Włodarze Fiorentiny tracą cierpliwość w sprawie Dusana Vlahovicia. "Potrzebujemy odpowiedzi"
Przyszłość Dusana Vlahovicia stoi pod znakiem zapytania. Głos w sprawie 21-letniego snajpera zabrał Joe Barone, dyrektor generalny Fiorentiny.
Serb jest największą gwiazdę ekipy z Florencji. Tylko w tym sezonie Vlahović strzelił 18 goli w 22 spotkaniach "Violi".
Znakomita forma strzelecka przykuwa uwagę innych klubów. Media łączyły już napastnika z możliwym transferem do Arsenalu czy Juventusu.
Według doniesień Fabrizio Romano Fiorentina jest gotowa sprzedać piłkarza za 70 mln euro. Klub chce jednak wiedzieć, czy sam zawodnik zamierza odejść już w styczniowym okienku transferowym.
- Oczekujemy, że Dusan Vlahović natychmiast podejmie decyzję dotyczącą swojej przyszłości i publicznie ją zakomunikuje - stwierdził Joe Barone na antenie stacji "Mediaset".
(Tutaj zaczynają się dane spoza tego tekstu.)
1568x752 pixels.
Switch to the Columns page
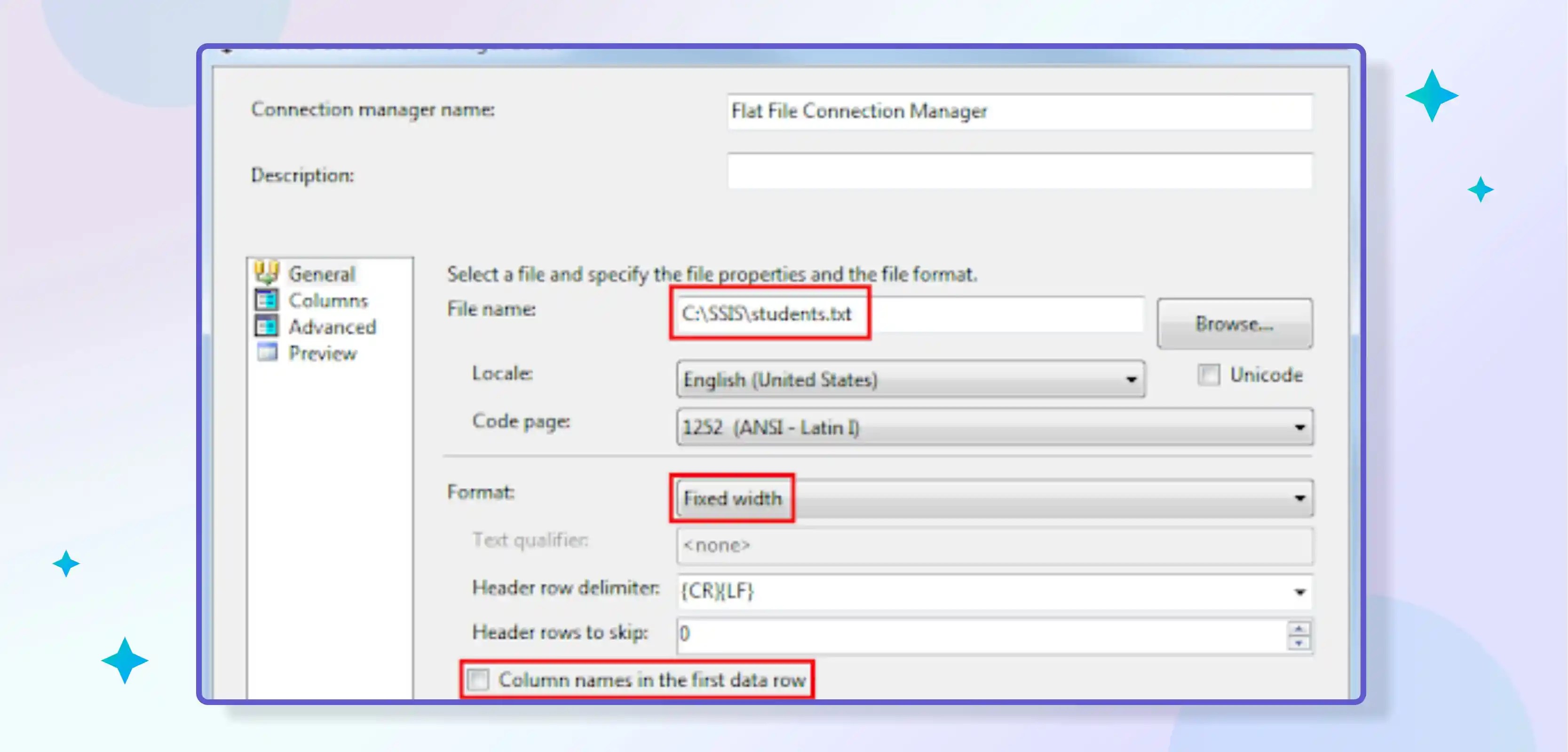(x=329, y=300)
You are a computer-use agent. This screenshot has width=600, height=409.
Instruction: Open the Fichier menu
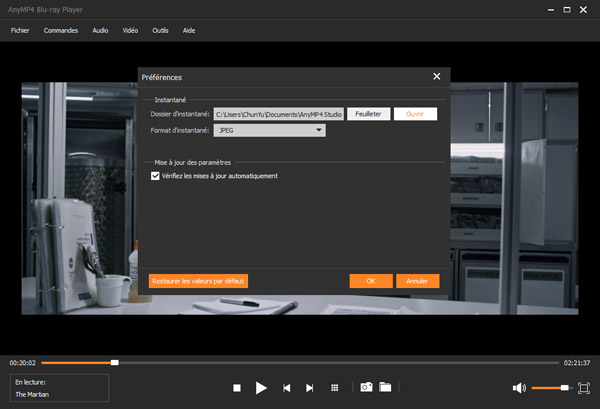[20, 31]
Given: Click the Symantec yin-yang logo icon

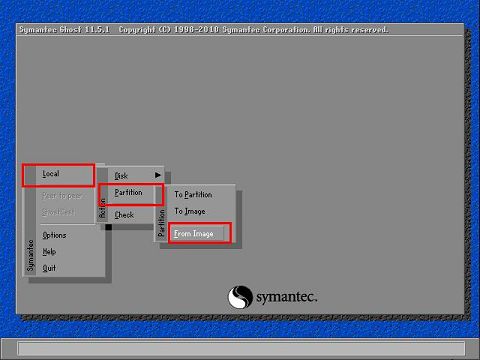Looking at the screenshot, I should click(240, 296).
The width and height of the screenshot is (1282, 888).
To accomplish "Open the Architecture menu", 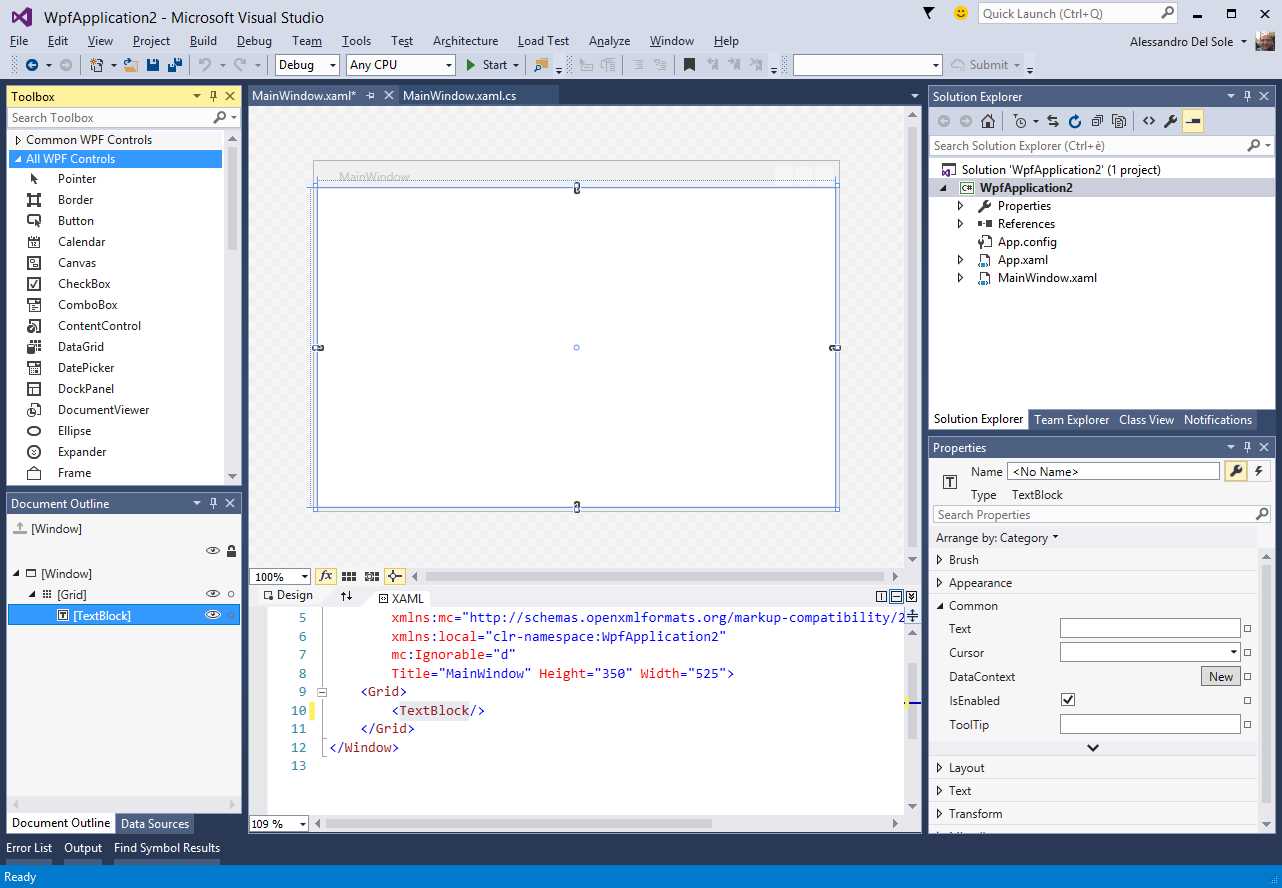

- Dwa dni temu poprosiliśmy Dusana o podjęcie decyzji. Potrzebujemy odpowiedzi, czy chce zostać, czy chce odejść - dodał dyrektor generalny Fiorentiny.
Ostateczna decyzja Vlahovicia będzie miała wpływ na przyszłość Krzysztofa Piątka. Polak niedawno trafił do Fiorentiny na półroczne wypożyczenie. Włosi zapewnili sobie opcję wykupu wynoszącą 15 mln euro.